Das ist Vergangenheit. Längst können nicht nur alle in der Familie Velem den Hochzeits-Klassiker trällern, sondern die dunkelhäutige Sopranistin singt inzwischen bereits seit über einem Jahrzehnt im Chor der Cape Town Opera (CTO). Klingt wie ein kleines Märchen oder die Geschichte einer wundersamen Entdeckung – und ist doch Normalität in Südafrika. Sofern sich denn angesichts von Slums, Aids, Hunger und windschiefen Baracken von Normalität sprechen lässt. Und doch können viele der „African Angels“, wie die 23 Chordamen und -herren im Volksmund genannt werden, solche und ähnliche Geschichten erzählen, denn der Gesang ist am Kap der guten Hoffnung ein Teil des Alltags, von der Geburt bis zum Tod.

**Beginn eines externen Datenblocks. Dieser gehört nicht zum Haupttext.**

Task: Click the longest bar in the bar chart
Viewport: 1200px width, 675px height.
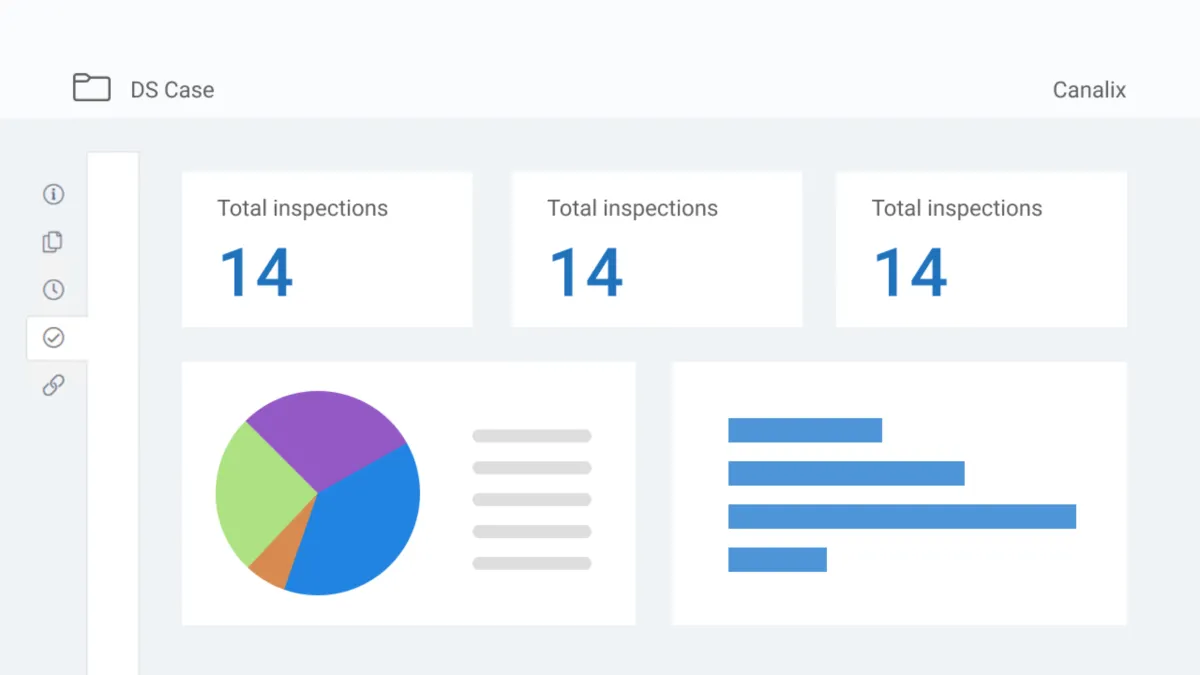Action: (902, 516)
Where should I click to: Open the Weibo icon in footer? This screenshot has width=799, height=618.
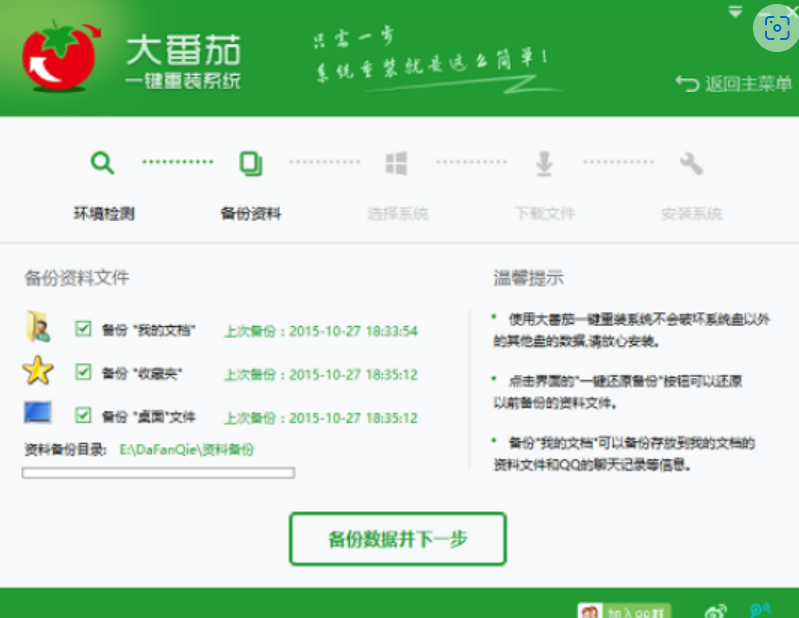click(x=715, y=610)
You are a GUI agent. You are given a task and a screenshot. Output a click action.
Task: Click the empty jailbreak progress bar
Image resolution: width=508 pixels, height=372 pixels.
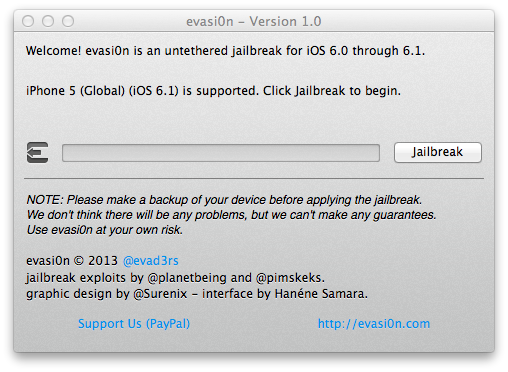click(x=221, y=153)
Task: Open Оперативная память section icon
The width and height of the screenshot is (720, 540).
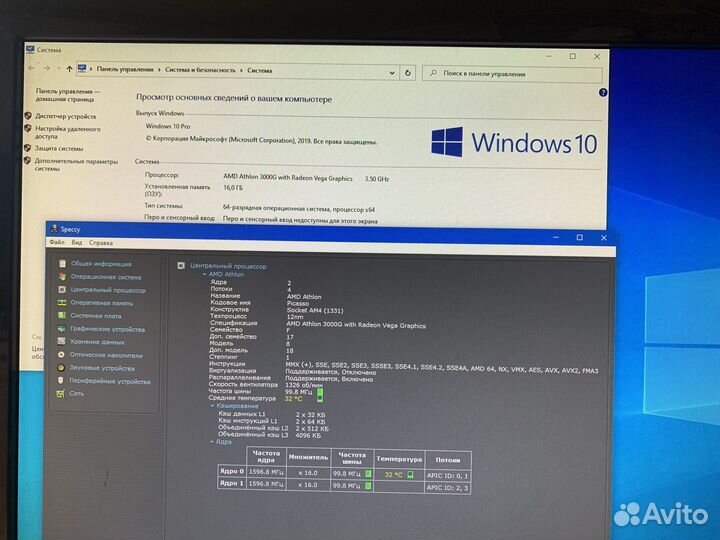Action: pos(62,303)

„Singen gehört hier zum Leben wie das Atmen“, spitzt Michael Williams die Bedeutung noch zu – und der weiße Südafrikaner muss es wissen, denn der Mann mit dem imposanten, kahlen Schädel leitet Südafrikas einziges Opernhaus mit ganzjährigem Spielbetrieb, das in seiner heutigen Form 1999 gegründet wurde. „Es gibt hier eine wohl einzigartige Tradition des Chorgesangs“, sagt der Intendant. Keine Grundschule noch im kleinsten Dorf ohne nicht mindestens einen Kinderchor, keine Hochschule, an der es nicht gleich mehrere Ensembles gäbe – und in den Gemeinden haben die Kirchenchöre oft einen größeren Anteil an der Gestaltung der Gottesdienste als der Prediger. „Ohne dass deren Mitglieder jemals Gesangsunterricht gehabt hätten, ja, oftmals kennen sie noch nicht einmal Noten“, erzählt CTO-Chorleiter Marvin Kernelle. „Sie machen sich auch keine Gedanken um Technik – viel entscheidender ist für sie, Körper und Stimme in Harmonie zu bringen und sich zu ihren Gefühlen zu bekennen.“

Workshop im Rahmen der National School Tours. Foto: Anton de Beer

Workshop im Rahmen der National School Tours. Foto: Anton de Beer

Manch europäischer Gesangslehrer mag da die Stirn runzeln, doch das Ergebnis begeistert am Ende selbst westeuropäische Opernkenner: Es sei ein „bewundernswürdiger, variationsreicher und aufregender Klang“, der den CTO-Chor auszeichne, befand die Jury des International Opera Award und kürte die African Angels 2013 unter 1.500 weltweit Nominierten zum besten Opernchor des Jahres. Stolz? „Vor allem haben wir uns sehr gefreut, dass damit endlich mal eine positive Nachricht aus Afrika in die Welt gesandt wurde“, sagt Williams. Zudem hat die Auszeichnung daheim den Vorbild-Charakter des Chores für viele Kinder und Jugendliche verstärkt: Reisen doch zehn Sänger jedes Jahr drei Wochen lang 2.000 Meilen durchs Land, um ihre Begeisterung für die Oper weiter in die Schulen zu tragen. Quer durch endlose Halbwüsten und Wüsten in die entlegensten Winkel, jenseits der attraktiven Städte hinein in die Townships, um auch dort die junge Generation für den Gesang und das Musiktheater zu gewinnen.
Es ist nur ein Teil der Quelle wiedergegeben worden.